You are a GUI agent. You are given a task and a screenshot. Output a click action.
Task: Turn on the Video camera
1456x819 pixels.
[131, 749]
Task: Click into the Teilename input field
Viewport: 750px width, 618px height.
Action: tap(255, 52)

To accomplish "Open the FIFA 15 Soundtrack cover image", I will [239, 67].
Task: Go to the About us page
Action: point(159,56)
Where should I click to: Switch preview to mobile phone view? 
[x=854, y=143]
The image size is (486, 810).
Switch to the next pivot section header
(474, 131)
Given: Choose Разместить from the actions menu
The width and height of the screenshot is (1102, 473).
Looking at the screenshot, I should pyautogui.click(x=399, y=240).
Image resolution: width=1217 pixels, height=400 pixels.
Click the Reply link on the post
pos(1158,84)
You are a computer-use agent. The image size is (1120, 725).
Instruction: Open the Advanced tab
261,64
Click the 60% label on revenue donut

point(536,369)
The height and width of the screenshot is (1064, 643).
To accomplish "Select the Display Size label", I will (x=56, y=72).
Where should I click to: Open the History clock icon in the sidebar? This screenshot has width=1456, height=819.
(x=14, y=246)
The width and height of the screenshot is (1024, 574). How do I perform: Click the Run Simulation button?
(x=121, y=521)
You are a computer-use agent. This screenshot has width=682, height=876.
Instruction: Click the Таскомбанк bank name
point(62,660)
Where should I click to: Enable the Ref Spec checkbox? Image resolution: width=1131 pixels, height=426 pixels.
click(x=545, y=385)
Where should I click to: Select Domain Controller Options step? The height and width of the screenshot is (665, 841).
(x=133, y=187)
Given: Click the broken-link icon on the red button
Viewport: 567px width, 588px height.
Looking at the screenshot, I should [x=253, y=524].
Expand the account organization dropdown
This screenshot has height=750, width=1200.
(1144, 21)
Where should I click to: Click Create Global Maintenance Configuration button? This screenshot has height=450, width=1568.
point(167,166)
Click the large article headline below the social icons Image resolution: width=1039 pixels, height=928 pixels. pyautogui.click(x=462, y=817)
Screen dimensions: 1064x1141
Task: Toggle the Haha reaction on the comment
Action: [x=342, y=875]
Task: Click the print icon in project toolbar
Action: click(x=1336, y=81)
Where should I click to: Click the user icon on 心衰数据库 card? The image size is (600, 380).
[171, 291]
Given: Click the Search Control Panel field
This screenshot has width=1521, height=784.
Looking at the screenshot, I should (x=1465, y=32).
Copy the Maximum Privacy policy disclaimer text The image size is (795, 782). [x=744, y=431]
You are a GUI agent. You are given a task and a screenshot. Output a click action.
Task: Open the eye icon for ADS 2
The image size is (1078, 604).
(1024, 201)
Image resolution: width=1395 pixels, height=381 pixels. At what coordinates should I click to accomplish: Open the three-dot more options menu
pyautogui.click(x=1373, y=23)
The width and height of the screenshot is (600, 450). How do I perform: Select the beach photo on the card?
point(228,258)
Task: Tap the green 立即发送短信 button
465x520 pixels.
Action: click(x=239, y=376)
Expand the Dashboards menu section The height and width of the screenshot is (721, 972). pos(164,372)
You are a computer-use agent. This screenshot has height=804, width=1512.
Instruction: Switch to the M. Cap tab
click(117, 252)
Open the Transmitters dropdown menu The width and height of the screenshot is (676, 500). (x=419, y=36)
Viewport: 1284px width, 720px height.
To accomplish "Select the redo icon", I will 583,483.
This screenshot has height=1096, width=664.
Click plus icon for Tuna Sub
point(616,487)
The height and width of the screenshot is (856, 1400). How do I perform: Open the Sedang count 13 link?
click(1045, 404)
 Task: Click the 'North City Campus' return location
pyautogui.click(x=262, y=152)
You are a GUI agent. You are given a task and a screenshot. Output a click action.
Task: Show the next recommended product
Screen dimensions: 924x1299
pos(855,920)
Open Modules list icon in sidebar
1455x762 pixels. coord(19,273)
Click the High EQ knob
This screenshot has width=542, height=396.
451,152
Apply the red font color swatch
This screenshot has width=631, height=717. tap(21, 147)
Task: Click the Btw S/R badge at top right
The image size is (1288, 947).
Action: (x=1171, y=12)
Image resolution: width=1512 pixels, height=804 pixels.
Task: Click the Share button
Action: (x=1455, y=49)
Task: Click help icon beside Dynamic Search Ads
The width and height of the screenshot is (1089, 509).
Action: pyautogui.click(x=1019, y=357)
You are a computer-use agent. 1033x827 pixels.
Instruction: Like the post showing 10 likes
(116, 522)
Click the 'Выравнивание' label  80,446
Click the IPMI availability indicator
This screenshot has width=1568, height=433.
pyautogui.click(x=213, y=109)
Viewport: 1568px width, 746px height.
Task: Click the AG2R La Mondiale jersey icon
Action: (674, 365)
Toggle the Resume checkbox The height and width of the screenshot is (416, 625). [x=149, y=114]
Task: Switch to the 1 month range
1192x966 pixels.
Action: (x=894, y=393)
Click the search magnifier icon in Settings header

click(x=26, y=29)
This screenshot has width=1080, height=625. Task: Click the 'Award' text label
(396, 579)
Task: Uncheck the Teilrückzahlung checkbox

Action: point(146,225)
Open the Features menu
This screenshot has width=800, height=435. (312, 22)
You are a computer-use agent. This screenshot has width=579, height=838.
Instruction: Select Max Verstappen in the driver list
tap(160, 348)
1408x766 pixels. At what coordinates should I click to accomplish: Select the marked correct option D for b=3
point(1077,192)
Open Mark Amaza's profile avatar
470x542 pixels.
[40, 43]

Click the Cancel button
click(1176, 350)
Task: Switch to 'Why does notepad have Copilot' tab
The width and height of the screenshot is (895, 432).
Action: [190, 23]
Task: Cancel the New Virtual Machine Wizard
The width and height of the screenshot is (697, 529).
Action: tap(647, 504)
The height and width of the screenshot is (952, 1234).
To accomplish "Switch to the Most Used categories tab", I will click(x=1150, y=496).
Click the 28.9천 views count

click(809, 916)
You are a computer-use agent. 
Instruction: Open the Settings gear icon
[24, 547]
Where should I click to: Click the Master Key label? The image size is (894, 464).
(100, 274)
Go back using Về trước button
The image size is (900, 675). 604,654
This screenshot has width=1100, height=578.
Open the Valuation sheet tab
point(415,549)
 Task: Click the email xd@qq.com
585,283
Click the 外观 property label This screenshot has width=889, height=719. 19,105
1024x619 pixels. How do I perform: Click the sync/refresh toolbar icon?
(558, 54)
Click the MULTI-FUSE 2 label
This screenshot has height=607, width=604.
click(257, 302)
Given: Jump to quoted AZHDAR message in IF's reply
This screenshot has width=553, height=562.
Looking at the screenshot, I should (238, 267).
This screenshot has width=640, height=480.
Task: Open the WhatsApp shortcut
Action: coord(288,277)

────────────────────────────────────────

-- Aim of the exercise --
Set the data down again in full, exactly as given.

-- Exercise output --
You are a GUI agent. You are given a task and a screenshot. Output a click action.
Task: Turn on the Video camera
1456x819 pixels.
[131, 749]
Task: Click into the Teilename input field
Viewport: 750px width, 618px height.
Action: tap(255, 52)

To accomplish "Open the FIFA 15 Soundtrack cover image", I will [239, 67].
Task: Go to the About us page
Action: point(159,56)
Where should I click to: Switch preview to mobile phone view? 
[x=854, y=143]
The image size is (486, 810).
Switch to the next pivot section header
(474, 131)
Given: Choose Разместить from the actions menu
The width and height of the screenshot is (1102, 473).
Looking at the screenshot, I should pyautogui.click(x=399, y=240).
Image resolution: width=1217 pixels, height=400 pixels.
Click the Reply link on the post
pos(1158,84)
You are a computer-use agent. The image size is (1120, 725).
Instruction: Open the Advanced tab
261,64
Click the 60% label on revenue donut

point(536,369)
The height and width of the screenshot is (1064, 643).
To accomplish "Select the Display Size label", I will (x=56, y=72).
Where should I click to: Open the History clock icon in the sidebar? This screenshot has width=1456, height=819.
(x=14, y=246)
The width and height of the screenshot is (1024, 574). How do I perform: Click the Run Simulation button?
(x=121, y=521)
You are a computer-use agent. This screenshot has width=682, height=876.
Instruction: Click the Таскомбанк bank name
point(62,660)
Where should I click to: Enable the Ref Spec checkbox? Image resolution: width=1131 pixels, height=426 pixels.
click(x=545, y=385)
Where should I click to: Select Domain Controller Options step? The height and width of the screenshot is (665, 841).
(x=133, y=187)
Given: Click the broken-link icon on the red button
Viewport: 567px width, 588px height.
Looking at the screenshot, I should [x=253, y=524].
Expand the account organization dropdown
This screenshot has height=750, width=1200.
(1144, 21)
Where should I click to: Click Create Global Maintenance Configuration button? This screenshot has height=450, width=1568.
point(167,166)
Click the large article headline below the social icons Image resolution: width=1039 pixels, height=928 pixels. pyautogui.click(x=462, y=817)
Screen dimensions: 1064x1141
Task: Toggle the Haha reaction on the comment
Action: [x=342, y=875]
Task: Click the print icon in project toolbar
Action: click(x=1336, y=81)
Where should I click to: Click the user icon on 心衰数据库 card? The image size is (600, 380).
[171, 291]
Given: Click the Search Control Panel field
This screenshot has width=1521, height=784.
Looking at the screenshot, I should (x=1465, y=32).
Copy the Maximum Privacy policy disclaimer text The image size is (795, 782). [x=744, y=431]
You are a GUI agent. You are given a task and a screenshot. Output a click action.
Task: Open the eye icon for ADS 2
The image size is (1078, 604).
(1024, 201)
Image resolution: width=1395 pixels, height=381 pixels. At what coordinates should I click to accomplish: Open the three-dot more options menu
pyautogui.click(x=1373, y=23)
The width and height of the screenshot is (600, 450). How do I perform: Select the beach photo on the card?
point(228,258)
Task: Tap the green 立即发送短信 button
465x520 pixels.
Action: click(x=239, y=376)
Expand the Dashboards menu section The height and width of the screenshot is (721, 972). pos(164,372)
You are a computer-use agent. This screenshot has height=804, width=1512.
Instruction: Switch to the M. Cap tab
click(117, 252)
Open the Transmitters dropdown menu The width and height of the screenshot is (676, 500). (x=419, y=36)
Viewport: 1284px width, 720px height.
To accomplish "Select the redo icon", I will 583,483.
This screenshot has height=1096, width=664.
Click plus icon for Tuna Sub
point(616,487)
The height and width of the screenshot is (856, 1400). How do I perform: Open the Sedang count 13 link?
click(1045, 404)
 Task: Click the 'North City Campus' return location
pyautogui.click(x=262, y=152)
You are a GUI agent. You are given a task and a screenshot. Output a click action.
Task: Show the next recommended product
Screen dimensions: 924x1299
pos(855,920)
Open Modules list icon in sidebar
1455x762 pixels. coord(19,273)
Click the High EQ knob
This screenshot has width=542, height=396.
451,152
Apply the red font color swatch
This screenshot has width=631, height=717. tap(21, 147)
Task: Click the Btw S/R badge at top right
The image size is (1288, 947).
Action: (x=1171, y=12)
Image resolution: width=1512 pixels, height=804 pixels.
Task: Click the Share button
Action: (x=1455, y=49)
Task: Click help icon beside Dynamic Search Ads
The width and height of the screenshot is (1089, 509).
Action: pyautogui.click(x=1019, y=357)
You are a computer-use agent. 1033x827 pixels.
Instruction: Like the post showing 10 likes
(116, 522)
Click the 'Выравнивание' label  80,446
Click the IPMI availability indicator
This screenshot has width=1568, height=433.
pyautogui.click(x=213, y=109)
Viewport: 1568px width, 746px height.
Task: Click the AG2R La Mondiale jersey icon
Action: (674, 365)
Toggle the Resume checkbox The height and width of the screenshot is (416, 625). [x=149, y=114]
Task: Switch to the 1 month range
1192x966 pixels.
Action: (x=894, y=393)
Click the search magnifier icon in Settings header

click(x=26, y=29)
This screenshot has width=1080, height=625. Task: Click the 'Award' text label
(396, 579)
Task: Uncheck the Teilrückzahlung checkbox

Action: point(146,225)
Open the Features menu
This screenshot has width=800, height=435. (312, 22)
You are a computer-use agent. This screenshot has width=579, height=838.
Instruction: Select Max Verstappen in the driver list
tap(160, 348)
1408x766 pixels. At what coordinates should I click to accomplish: Select the marked correct option D for b=3
point(1077,192)
Open Mark Amaza's profile avatar
470x542 pixels.
[40, 43]

Click the Cancel button
click(1176, 350)
Task: Switch to 'Why does notepad have Copilot' tab
The width and height of the screenshot is (895, 432).
Action: [190, 23]
Task: Cancel the New Virtual Machine Wizard
The width and height of the screenshot is (697, 529).
Action: tap(647, 504)
The height and width of the screenshot is (952, 1234).
To accomplish "Switch to the Most Used categories tab", I will click(x=1150, y=496).
Click the 28.9천 views count

click(809, 916)
You are a computer-use agent. 
Instruction: Open the Settings gear icon
[24, 547]
Where should I click to: Click the Master Key label? The image size is (894, 464).
(100, 274)
Go back using Về trước button
The image size is (900, 675). 604,654
This screenshot has width=1100, height=578.
Open the Valuation sheet tab
point(415,549)
 Task: Click the email xd@qq.com
585,283
Click the 外观 property label This screenshot has width=889, height=719. 19,105
1024x619 pixels. How do I perform: Click the sync/refresh toolbar icon?
(558, 54)
Click the MULTI-FUSE 2 label
This screenshot has height=607, width=604.
click(257, 302)
Given: Jump to quoted AZHDAR message in IF's reply
This screenshot has width=553, height=562.
Looking at the screenshot, I should (238, 267).
This screenshot has width=640, height=480.
Task: Open the WhatsApp shortcut
Action: coord(288,277)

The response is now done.